*Problem statement*
Using the entries that follow, report the number of lines that include the string "computer", without any other text.

*Extracted material*
__________________________________________________
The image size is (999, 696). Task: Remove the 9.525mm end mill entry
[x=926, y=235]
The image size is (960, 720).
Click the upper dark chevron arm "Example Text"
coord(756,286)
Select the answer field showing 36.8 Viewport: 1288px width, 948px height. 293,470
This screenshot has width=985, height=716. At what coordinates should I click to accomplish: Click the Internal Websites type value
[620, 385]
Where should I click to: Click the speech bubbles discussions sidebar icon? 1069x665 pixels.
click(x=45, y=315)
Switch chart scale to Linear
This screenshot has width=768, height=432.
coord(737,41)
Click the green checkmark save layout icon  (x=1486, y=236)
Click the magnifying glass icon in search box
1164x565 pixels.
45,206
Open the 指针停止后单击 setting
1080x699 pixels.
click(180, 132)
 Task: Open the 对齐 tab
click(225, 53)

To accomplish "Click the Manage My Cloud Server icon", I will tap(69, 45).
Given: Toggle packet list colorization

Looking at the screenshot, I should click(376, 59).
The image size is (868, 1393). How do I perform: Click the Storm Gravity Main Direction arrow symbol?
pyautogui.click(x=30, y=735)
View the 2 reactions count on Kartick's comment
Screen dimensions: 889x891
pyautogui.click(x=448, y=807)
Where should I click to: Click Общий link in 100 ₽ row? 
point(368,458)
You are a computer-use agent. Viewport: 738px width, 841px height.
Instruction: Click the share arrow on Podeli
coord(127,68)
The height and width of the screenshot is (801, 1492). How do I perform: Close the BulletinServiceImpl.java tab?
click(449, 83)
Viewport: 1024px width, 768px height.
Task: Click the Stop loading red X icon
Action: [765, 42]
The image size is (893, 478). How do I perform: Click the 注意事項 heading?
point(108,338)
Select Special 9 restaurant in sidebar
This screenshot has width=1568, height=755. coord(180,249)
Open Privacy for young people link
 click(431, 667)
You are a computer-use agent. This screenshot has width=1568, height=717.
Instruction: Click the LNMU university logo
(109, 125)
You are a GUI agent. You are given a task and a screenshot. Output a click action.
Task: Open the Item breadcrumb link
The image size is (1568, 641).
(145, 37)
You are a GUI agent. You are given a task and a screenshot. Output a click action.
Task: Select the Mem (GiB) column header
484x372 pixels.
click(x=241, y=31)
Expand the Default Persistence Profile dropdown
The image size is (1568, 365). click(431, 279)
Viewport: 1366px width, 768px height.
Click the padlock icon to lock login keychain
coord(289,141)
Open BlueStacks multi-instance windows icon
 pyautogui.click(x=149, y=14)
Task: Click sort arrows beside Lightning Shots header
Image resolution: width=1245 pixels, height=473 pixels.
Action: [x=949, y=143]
__________________________________________________
*Answer space*
2